- THE REQUEST
In the accounting notes, which wholly-owned subsidiaries have their accounts included in the consolidated financial statements?

The consolidated financial statements of the Company have been prepared on the accrual basis of accounting, in accordance with accounting principles generally accepted in the United States of America ("US GAAP").

Principles of Consolidation
Principles of Consolidation
The consolidated financial statements include the accounts of the Company and its wholly-owned subsidiaries, OWDPI and National Fuel and Energy, Inc.  All significant intercompany accounts and transactions have been eliminated in consolidation.
Use of Estimates

Use of Estimates

 

The preparation of financial statements in conformity with US GAAP requires management to make estimates and assumptions that affect the reported amounts of assets and liabilities at the date of the financial statements and the reported amounts of revenue and expenses during the reporting periods.  Actual results could differ from those estimates. 
Cash and Cash Equivalents

Cash and Cash Equivalents

 

Cash and cash equivalents consist of cash held in banks and on hand and highly liquid investments which are unrestricted as to withdrawal or use, and which have remaining maturities of three months or less when purchased. Cash balances may periodically exceed the federal depository insurance limit, however, the Company believes that risk of loss is minimal due to the strength of the financial institution in which funds are held.

Reverse Merger and Recapitalization

Reverse Merger and Recapitalization

 

On July 21, 2011, OWDPI entered into a reverse merger with the Company. The reverse merger which resulted in a recapitalization of OWDPI was achieved through a Share Exchange Agreement (the "Share Exchange") with OWDPI's stockholders. The Company is the acquiring legal entity in the transaction, but OWDPI is the reporting entity for accounting purposes because its former shareholders emerged from the transaction with a controlling interest in the Company. The acquisition is treated as a recapitalization of OWDPI because, prior to the transaction, the Company had no significant assets, liabilities or operations.

- SOURCE MATERIAL
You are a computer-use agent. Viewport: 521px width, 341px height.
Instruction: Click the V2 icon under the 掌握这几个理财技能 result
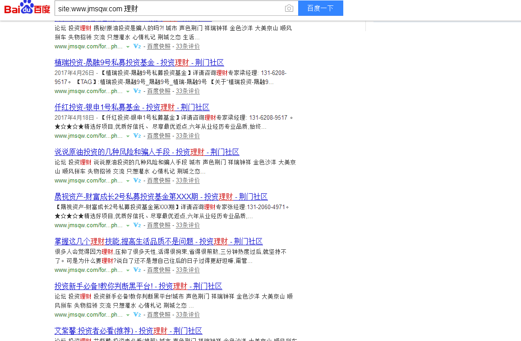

- CORRECT ANSWER
OWDPI and National Fuel and Energy, Inc.